Data Hasil Ekstraksi:
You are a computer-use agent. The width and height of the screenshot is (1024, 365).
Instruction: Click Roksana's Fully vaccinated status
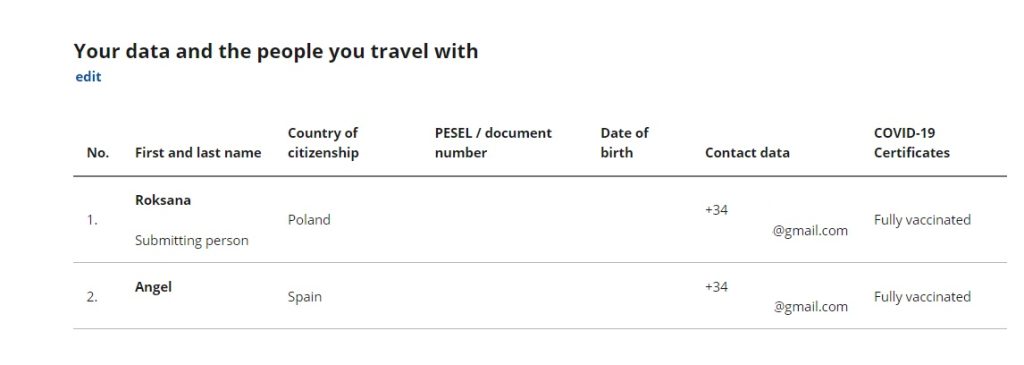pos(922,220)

---

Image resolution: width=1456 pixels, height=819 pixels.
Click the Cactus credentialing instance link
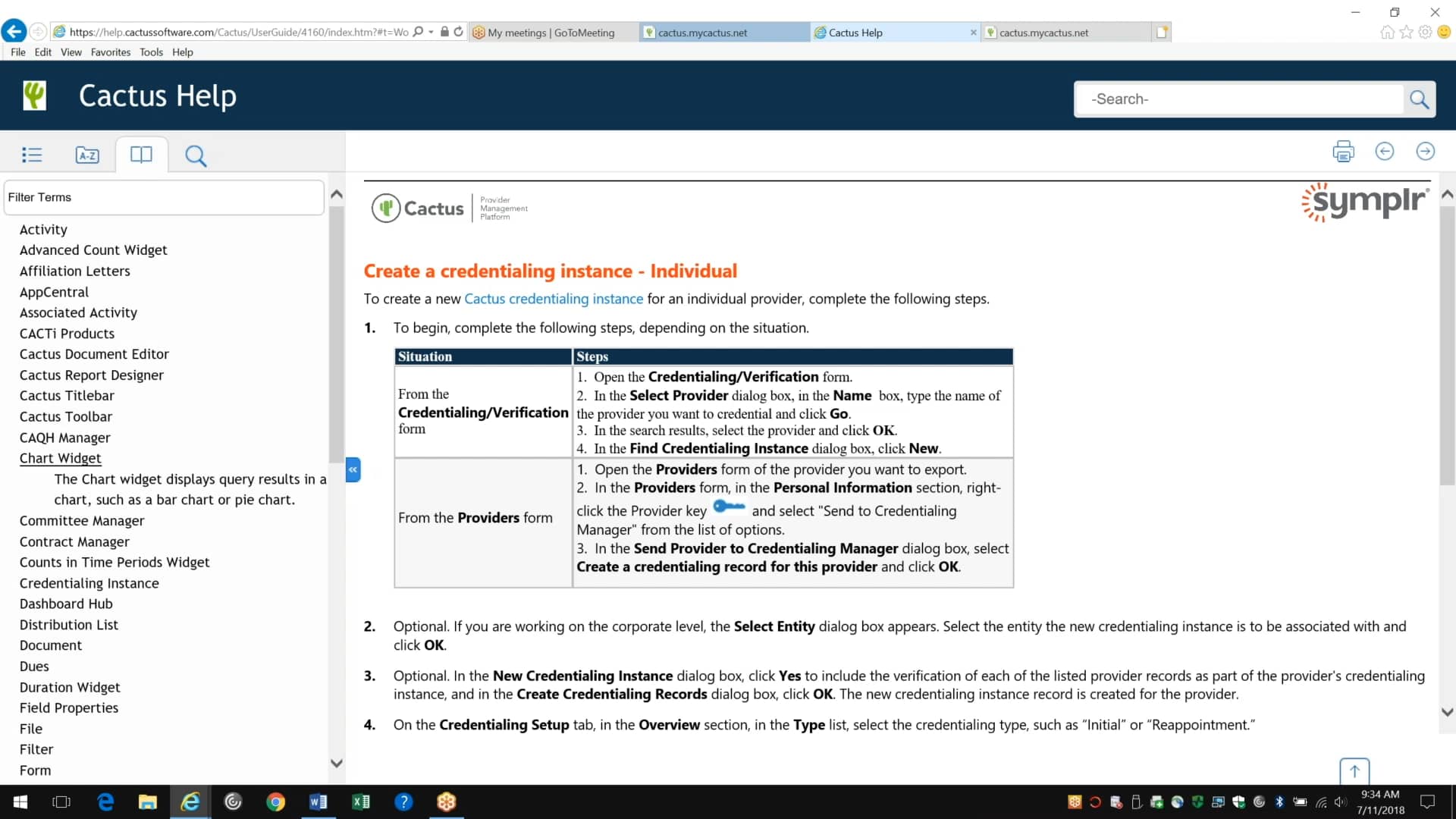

---

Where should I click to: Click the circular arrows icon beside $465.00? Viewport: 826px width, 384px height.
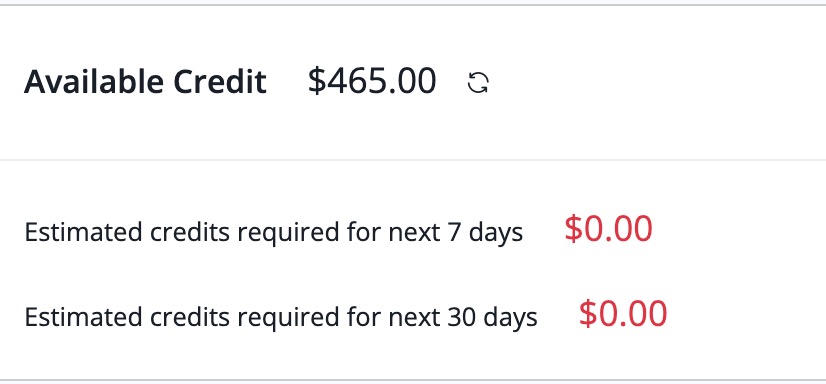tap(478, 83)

Yang Harus Dibuat:
Skalakan ulang baris-baris mulai dari baris yang memuat "Where should I" sampai dengan baris yang memuat "tap(478, 83)", lalu tulis kembali semuanya secara utuh dengan setiap angka koordinat pada jawaban dikalikan 2,05 dan dibulatkan ke bilangan bulat terdekat (nilai setengah dibulatkan ke atas). Gambar tidak perlu dicantumkan dalam hasilnya.

Jawaban Latihan Ini:
Where should I click to: Click the circular arrows icon beside $465.00? Viewport: 826px width, 384px height.
tap(980, 170)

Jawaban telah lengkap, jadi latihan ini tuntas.